Here's a quick thought experiment. Picture a bicycle in your mind. You've seen thousands of them in your lifetime. You could spot one instantly in a photo. You know exactly what a bicycle looks like.

Now imagine someone hands you a blank sheet of paper and a pencil and asks you to draw that bicycle from memory — including the frame, wheels, pedals, chain, and handlebars in roughly the right configuration. Could you do it accurately?
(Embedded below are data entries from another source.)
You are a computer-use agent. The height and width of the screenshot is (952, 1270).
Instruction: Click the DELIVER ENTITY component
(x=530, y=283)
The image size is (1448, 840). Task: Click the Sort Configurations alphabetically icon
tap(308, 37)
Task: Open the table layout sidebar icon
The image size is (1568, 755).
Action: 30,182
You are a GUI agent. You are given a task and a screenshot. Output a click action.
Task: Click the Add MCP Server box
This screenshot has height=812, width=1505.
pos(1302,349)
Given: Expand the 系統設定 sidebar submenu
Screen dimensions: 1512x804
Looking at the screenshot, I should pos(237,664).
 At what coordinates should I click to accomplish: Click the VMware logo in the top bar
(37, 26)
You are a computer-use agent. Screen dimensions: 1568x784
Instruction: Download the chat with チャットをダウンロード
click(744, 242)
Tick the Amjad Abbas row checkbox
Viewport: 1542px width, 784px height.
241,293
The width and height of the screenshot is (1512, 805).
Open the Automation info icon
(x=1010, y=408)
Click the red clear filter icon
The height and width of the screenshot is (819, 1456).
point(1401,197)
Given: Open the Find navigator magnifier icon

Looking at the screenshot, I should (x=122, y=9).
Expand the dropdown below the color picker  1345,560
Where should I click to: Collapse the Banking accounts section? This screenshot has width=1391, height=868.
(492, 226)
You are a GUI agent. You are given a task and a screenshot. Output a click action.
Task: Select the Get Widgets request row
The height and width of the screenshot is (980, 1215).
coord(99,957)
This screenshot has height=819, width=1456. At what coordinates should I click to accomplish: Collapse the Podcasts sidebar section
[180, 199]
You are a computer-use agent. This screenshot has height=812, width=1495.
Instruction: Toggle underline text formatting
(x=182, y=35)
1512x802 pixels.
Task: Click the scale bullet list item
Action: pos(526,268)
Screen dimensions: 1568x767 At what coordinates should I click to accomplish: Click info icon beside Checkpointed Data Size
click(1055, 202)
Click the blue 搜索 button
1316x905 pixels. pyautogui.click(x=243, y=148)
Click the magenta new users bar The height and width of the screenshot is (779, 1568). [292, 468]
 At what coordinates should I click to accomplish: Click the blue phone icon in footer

If you're like most people, probably not. And the gap between how well you think you know what a bicycle looks like and how well you can actually reproduce it reveals something fundamental about how human memory works.

Recognition vs. Recall

Psychologists distinguish between two types of memory retrieval: recognition and recall. Recognition is passive — you see something and your brain says "I know that." Recall is active — you must generate the information from scratch, without any cues. These are dramatically different cognitive tasks, and most people vastly overestimate their recall ability because their recognition ability is so strong.

When it comes to visual information, this gap is enormous. You can recognize thousands of faces, logos, and objects instantly. But try to draw any of them from memory with accurate proportions and spatial relationships, and you quickly discover that your brain stored a compressed, schematic version — not the detailed image you thought you had.

The Sketch Tax

Drawing from memory imposes what we might call a "sketch tax" — the cognitive cost of translating a mental image into motor commands that guide your hand. It's not just about remembering what something looks like. You also need to decompose the image into drawable strokes, plan the spatial layout on paper, and coordinate your hand movements to execute the plan. Each of these steps introduces opportunities for error.

This is why Doodle Vu is so compelling as a memory test. Unlike a multiple-choice quiz (which tests recognition) or a verbal recall task (which tests semantic memory), drawing requires you to reconstruct a complete spatial representation from scratch. There's nowhere to hide — every gap in your memory shows up on the canvas.

Why We Think We Remember More Than We Do

Cognitive scientists call this the "illusion of visual memory." Our brains are so good at processing and recognizing visual scenes in real time that we assume we're storing all that detail. In reality, our visual memory is much more schematic. We remember the gist — "a bicycle" — plus a few salient features, but not the precise spatial relationships between all the parts.

This is actually an efficient strategy for everyday life. You don't need to remember exactly how a bicycle's chain connects to the gears in order to ride one or recognize one. But it means that when you're asked to reproduce visual information from memory, you're working with much less data than you think.

Drawing as the Ultimate Memory Test

This is exactly what makes drawing from memory such a powerful cognitive exercise. It exposes the gap between recognition and recall in a way that's immediate, visceral, and — in the case of Doodle Vu — objectively scored. You can't fool yourself when the AI puts your drawing next to the target and gives you a number.

The good news? Visual recall is a skill, not a fixed trait. Regular practice at drawing from memory genuinely improves your ability to encode, retain, and reproduce visual information. The more you play, the more you start to notice details during the study phase, develop strategies for encoding spatial relationships, and build a richer vocabulary of visual patterns that your memory can draw on.